* [Recorded data]:
########################################

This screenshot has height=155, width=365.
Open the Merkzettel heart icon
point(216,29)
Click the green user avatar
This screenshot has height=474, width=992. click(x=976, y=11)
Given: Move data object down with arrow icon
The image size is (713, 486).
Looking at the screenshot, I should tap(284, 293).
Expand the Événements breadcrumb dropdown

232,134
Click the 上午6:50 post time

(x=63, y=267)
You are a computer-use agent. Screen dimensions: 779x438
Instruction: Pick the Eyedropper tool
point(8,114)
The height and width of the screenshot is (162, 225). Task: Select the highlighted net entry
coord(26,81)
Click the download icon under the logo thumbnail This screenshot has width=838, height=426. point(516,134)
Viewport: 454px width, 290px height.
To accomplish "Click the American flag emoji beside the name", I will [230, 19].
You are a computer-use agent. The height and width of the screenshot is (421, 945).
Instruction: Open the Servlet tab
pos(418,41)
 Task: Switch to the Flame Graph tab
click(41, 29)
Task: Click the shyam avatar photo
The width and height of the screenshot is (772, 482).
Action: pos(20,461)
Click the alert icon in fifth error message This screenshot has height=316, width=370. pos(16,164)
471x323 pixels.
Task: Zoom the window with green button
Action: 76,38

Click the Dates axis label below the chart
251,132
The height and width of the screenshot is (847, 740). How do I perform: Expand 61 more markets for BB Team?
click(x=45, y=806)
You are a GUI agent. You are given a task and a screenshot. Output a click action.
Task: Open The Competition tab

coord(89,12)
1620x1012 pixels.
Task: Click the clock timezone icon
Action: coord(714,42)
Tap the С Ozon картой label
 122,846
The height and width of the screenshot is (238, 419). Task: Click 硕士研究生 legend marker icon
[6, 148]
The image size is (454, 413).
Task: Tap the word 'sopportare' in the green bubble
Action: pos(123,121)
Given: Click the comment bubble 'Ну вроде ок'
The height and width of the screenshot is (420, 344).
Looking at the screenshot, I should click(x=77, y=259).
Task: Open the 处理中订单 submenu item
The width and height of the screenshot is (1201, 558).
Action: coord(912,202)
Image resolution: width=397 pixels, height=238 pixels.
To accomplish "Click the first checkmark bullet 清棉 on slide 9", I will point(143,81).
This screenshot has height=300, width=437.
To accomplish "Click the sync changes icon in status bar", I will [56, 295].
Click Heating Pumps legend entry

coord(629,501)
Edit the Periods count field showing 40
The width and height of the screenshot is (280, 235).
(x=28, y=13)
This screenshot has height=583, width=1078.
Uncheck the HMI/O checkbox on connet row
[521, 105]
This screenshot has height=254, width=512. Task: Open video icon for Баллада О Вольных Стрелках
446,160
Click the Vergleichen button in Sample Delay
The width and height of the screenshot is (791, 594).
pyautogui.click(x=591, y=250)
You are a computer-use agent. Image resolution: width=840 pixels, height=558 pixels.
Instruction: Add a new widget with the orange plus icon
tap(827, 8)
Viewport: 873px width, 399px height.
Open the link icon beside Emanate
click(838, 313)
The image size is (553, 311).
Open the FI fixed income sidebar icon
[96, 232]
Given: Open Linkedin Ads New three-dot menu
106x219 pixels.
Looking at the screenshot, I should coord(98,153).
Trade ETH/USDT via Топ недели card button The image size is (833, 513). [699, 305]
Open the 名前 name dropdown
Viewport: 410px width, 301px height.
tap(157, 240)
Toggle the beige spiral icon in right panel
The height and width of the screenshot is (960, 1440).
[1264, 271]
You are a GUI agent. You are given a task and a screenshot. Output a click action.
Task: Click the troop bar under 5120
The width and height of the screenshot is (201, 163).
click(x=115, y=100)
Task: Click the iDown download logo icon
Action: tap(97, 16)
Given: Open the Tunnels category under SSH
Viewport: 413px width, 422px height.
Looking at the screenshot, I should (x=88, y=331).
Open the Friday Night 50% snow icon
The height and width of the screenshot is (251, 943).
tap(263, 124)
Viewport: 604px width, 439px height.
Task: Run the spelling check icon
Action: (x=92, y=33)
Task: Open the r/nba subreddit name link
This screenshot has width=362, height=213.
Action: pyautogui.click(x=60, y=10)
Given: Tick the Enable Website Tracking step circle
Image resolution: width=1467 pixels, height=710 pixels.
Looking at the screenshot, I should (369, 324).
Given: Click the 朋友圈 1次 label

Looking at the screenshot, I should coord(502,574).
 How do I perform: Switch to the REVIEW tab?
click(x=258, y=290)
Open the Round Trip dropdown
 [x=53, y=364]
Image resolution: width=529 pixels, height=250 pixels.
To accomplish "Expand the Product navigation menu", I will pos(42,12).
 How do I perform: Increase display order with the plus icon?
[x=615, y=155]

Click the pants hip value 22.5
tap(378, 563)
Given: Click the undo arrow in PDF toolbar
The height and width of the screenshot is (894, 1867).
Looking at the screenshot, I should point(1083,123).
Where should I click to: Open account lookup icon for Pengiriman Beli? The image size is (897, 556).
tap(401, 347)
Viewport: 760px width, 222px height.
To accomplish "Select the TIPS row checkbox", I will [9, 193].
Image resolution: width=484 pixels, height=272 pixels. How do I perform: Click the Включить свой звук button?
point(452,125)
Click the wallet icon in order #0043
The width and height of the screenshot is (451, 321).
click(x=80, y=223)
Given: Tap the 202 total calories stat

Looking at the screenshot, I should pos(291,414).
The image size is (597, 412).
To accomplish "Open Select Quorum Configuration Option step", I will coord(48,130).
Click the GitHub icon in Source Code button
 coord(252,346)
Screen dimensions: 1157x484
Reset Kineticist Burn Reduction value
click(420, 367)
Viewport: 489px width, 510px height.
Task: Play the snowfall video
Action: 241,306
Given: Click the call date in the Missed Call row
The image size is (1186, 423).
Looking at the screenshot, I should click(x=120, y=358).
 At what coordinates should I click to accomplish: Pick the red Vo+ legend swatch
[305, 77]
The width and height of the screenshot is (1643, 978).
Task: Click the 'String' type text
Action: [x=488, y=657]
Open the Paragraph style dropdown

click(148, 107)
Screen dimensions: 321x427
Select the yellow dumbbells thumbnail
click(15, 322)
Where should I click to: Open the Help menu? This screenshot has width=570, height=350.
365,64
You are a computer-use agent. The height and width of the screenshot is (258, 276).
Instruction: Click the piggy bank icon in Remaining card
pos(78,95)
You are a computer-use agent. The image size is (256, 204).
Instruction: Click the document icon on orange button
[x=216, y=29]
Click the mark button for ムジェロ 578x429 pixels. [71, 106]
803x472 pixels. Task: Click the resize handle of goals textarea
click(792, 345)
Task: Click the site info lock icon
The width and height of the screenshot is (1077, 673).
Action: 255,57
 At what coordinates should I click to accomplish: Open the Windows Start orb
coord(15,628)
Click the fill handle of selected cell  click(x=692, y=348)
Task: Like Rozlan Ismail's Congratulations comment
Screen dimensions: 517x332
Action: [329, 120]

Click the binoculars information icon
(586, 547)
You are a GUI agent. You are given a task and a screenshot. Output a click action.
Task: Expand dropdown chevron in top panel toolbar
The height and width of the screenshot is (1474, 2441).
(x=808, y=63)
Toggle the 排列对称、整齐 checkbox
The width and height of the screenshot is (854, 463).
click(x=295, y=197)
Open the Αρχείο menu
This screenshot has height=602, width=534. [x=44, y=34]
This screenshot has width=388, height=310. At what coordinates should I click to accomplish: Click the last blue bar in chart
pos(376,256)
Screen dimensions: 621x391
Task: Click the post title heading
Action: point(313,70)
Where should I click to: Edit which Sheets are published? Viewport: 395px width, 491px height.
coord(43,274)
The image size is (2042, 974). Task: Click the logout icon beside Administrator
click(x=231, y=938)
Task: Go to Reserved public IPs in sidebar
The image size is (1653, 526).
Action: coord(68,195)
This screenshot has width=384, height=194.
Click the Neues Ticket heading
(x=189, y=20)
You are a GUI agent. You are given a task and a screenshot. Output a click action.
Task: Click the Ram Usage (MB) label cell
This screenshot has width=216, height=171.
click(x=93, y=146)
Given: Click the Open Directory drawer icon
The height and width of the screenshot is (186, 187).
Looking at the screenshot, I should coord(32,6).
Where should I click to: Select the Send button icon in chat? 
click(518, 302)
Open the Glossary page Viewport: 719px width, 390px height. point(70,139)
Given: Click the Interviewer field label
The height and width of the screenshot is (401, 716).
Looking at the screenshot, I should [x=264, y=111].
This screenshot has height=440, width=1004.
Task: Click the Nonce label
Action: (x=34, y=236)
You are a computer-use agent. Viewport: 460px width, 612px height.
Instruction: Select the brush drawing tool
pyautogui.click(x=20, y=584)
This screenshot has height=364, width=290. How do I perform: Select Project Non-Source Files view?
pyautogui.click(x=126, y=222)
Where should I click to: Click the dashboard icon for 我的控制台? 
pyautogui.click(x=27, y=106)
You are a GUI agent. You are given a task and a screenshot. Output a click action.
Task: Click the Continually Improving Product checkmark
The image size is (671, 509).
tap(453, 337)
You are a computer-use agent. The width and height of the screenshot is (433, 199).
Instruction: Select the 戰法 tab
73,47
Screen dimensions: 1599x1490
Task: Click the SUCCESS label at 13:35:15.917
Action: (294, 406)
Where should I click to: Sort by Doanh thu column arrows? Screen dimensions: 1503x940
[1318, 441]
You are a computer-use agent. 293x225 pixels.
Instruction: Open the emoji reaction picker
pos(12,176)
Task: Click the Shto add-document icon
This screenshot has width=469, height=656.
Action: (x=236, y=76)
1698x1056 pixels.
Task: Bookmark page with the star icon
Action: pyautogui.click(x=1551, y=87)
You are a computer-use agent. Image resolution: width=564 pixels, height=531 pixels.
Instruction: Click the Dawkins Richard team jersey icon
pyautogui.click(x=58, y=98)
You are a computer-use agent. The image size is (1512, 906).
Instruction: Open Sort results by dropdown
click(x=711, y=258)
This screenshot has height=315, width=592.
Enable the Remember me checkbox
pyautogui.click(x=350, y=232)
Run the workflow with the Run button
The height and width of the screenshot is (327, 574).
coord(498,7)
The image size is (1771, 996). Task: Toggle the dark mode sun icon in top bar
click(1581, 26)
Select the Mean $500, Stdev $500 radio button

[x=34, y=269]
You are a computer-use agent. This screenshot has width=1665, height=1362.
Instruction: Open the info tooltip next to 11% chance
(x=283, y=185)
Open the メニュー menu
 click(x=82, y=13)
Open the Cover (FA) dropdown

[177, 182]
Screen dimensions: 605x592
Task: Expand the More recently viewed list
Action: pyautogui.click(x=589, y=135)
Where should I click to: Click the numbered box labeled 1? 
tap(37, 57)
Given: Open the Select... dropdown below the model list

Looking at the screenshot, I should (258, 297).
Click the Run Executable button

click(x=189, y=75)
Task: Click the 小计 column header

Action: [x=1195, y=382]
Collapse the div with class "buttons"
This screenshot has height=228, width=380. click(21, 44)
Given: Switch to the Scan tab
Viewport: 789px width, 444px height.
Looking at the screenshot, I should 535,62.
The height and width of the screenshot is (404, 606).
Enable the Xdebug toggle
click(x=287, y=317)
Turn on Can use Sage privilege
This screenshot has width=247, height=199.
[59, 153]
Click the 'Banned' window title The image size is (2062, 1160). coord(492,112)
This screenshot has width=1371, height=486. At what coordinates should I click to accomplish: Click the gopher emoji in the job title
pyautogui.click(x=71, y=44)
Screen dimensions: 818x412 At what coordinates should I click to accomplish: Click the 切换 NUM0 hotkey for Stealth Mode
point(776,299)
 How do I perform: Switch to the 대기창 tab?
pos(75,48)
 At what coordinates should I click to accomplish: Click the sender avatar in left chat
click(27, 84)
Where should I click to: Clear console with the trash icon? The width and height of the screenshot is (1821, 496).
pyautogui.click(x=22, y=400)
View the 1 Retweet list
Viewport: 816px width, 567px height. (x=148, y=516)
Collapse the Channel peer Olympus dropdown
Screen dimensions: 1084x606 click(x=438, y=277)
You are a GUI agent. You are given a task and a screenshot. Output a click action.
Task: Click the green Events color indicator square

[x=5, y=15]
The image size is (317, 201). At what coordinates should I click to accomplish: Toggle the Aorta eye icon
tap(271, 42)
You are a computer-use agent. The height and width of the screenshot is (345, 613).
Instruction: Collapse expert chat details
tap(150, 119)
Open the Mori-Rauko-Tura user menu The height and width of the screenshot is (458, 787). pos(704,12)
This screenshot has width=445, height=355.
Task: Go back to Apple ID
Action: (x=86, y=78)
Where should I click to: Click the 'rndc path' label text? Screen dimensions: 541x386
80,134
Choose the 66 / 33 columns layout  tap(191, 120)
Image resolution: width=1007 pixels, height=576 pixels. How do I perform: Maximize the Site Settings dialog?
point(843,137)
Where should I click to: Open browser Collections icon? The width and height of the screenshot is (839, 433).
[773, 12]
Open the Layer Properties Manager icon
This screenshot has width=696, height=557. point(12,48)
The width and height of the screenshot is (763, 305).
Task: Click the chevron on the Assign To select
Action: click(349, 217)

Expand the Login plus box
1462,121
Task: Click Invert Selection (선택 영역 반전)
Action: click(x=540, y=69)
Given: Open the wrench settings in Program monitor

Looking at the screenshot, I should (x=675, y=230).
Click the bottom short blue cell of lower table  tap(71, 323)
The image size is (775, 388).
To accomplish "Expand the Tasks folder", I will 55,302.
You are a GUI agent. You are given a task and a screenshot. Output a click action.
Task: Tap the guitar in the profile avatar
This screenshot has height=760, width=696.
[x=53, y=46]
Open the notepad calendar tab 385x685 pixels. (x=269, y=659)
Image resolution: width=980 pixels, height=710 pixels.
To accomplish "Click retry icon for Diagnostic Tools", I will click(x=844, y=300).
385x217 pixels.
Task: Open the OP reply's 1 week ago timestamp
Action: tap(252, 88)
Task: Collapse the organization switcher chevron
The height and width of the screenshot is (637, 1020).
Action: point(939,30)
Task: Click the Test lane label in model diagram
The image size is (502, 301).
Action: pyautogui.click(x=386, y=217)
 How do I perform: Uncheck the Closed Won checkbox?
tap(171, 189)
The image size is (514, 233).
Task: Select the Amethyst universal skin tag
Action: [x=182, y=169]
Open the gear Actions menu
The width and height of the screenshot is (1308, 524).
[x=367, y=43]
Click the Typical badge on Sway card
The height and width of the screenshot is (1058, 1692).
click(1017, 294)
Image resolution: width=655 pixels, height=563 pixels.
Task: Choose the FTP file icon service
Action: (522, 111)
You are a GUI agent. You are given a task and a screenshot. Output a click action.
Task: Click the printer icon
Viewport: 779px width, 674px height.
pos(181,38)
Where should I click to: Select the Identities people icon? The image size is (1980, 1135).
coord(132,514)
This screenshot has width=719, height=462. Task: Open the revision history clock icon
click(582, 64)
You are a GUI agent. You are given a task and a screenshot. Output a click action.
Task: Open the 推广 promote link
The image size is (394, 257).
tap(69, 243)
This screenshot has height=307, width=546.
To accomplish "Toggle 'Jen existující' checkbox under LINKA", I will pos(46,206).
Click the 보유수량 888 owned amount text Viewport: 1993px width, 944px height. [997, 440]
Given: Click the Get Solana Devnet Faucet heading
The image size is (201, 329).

########################################

* [What the exercise asks]:
How many lines in the rows above contain the string "user"? Reply with the number only.

* [Response to the task]:
2